2 Şubat 2015

Mutlu Keçi İstanbul'dan bildiriyor!

İstanbul'da günler oldukça hızlı geçiyor. Buraya geleli 2 haftadan biraz fazla oldu. Evime yerleştikten sonra daha önceki yazımda da bahsettiğim gibi eğitimlerim başladı. Haftada 6 gün eğitimdeyim akşam üzeri eve dönüyorum ve hem fiziken hem de mental olarak epey yorulmuş oluyorum. Eskiden kardeşime öğütler verir eve gidince güzel yemekler yapsana, şunu yap, bunu yap derdim. Ama şimdi anlıyorum ki hiç de kolay bir şey değilmiş tüm gün çalışıp eve gelir gelmez enerjik bir şekilde yemek yapmak, film izlemek, blog yazmak ya da diğer hobilerine vakit ayırmak... Zaten akşam üzeri 10 civarı uykum gelmeye başlıyor sonra 11'e kadar bir şekilde oyalanıp o saatlerde de uyuyorum. Hayatımın en yoğun dönemi sanırım şu an. Bir de yakında hayatıma yeni bir şey dahil olacak, heyecanlandırıyor beni. Umarım yolunda gider her şey.
Ocak ayı benim için değişimin başladığı, kendimi keşfettiğim ve hayatı farklı bir şekilde görmeye başladığım bir ay oldu. Sineme ve edebiyat açısından ise oldukça sönük bir aydı. Ancak hak verirsiniz ki bu kadar koşuşturma arasında vakit bulmak pek de kolay değildi. Bunun yanı sıra 2015 hedefim olan her ay bir tiyatro oyunu bir de sergi görme hedefimi de gerçekleştiremedim. Bugün 2 Şubat olduğunu görünce fark ettim bunu işin kötüsü. O sebeptendir ki hemen internetten devlet tiyatrosu oyunlarına göz atmaya başladık erkek arkadaşımla. İzmir gibi değil burası, bolca oyun var. Devlet tiyatroları, şehir tiyatroları, özel tiyatrolar filan derken epey seçenek çıkıyor karşınıza. Biz de Üsküdar Tekel Sahnesi'nde oynanmakta olan Hamlet Makinesi oyununu tercih ettik. Programda ancak 13 Şubat'a yer bulabildik ama olsun. Bilet almak bile mutlu etti beni. İzledikten sonra yorumlarımı yazarım buraya hemmen. :)
Bir de her hafta, tek boş günüm olan Pazar günü için beni çok yormayacak ama biraz da olsa rahatlamamı sağlayacak planlar yapmaya karar verdim.

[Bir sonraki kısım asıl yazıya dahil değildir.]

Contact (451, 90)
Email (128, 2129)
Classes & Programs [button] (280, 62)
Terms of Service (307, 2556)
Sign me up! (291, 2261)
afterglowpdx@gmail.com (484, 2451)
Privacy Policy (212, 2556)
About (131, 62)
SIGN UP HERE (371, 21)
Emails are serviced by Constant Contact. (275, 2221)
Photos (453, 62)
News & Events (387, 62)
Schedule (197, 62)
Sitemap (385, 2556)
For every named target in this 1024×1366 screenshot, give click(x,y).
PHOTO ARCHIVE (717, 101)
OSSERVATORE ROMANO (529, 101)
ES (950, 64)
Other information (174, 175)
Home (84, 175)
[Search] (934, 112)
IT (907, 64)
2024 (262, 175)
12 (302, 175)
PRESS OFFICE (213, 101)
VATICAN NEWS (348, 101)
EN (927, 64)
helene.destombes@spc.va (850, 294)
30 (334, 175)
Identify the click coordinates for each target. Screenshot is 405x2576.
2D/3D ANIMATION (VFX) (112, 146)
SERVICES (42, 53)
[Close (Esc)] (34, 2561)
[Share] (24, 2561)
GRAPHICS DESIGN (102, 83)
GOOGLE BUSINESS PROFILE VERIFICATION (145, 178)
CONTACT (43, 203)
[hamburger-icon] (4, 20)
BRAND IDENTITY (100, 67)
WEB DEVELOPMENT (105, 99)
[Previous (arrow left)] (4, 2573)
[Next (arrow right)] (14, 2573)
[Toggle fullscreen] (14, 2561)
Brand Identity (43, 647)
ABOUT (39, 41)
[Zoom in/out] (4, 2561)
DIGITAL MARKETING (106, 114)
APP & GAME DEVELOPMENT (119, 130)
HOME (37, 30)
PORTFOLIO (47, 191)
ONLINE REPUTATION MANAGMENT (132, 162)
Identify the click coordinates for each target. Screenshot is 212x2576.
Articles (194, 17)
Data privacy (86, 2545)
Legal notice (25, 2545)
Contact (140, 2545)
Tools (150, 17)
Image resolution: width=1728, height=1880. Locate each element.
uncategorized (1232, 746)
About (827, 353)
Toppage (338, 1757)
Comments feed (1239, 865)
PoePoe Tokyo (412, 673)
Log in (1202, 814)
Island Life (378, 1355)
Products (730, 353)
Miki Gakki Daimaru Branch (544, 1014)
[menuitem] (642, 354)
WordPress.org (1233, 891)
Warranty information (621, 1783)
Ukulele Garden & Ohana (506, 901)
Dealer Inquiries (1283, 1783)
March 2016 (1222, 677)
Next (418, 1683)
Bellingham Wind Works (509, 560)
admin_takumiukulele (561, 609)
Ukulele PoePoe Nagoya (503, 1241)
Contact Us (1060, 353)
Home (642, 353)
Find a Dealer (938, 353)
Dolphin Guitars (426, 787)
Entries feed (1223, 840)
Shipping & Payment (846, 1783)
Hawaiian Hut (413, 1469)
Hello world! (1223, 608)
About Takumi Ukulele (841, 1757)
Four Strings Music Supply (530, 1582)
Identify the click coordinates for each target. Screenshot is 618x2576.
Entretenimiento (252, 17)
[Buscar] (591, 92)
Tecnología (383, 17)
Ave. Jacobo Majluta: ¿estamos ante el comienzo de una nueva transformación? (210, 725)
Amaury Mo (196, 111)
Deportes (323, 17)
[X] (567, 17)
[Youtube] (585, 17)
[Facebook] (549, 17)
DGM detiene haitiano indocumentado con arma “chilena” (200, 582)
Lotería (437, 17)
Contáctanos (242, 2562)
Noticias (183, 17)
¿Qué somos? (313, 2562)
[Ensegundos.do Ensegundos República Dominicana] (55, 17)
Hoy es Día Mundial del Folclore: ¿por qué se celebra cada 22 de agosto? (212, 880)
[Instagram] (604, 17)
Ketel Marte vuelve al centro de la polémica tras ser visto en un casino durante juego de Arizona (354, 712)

Geçtiğimiz hafta sonu karşıya geçmiştik mesela Kabataş tarafına, oradan da İstiklal'e çıktık sonra ben oradaki pasajlardan birini yanlış hatırlamıyorsam Terkos Pasajı'nı keşfe çıktım. Hep geçip gidiyordum önünden Taksim'e geldiğimde, bu sefer dayanamadım. Çok güzel şeyler vardı, hem de baya hesaplı. Belki çoğunuz biliyorsunuzdur, bilmeyenler de tez vakitte gidip gezsin, eli boş dönmesin. :) Ben de birkaç bir şey aldım. Özellikle Breaking Bad severleri kıskandıracak Walter White'lı pijamam kalbimi pır pır ettirdi görür görmez. Bu arada Walter White abimize kışa yaraşır bir tarz yaptım. Nasıl olmuş? :)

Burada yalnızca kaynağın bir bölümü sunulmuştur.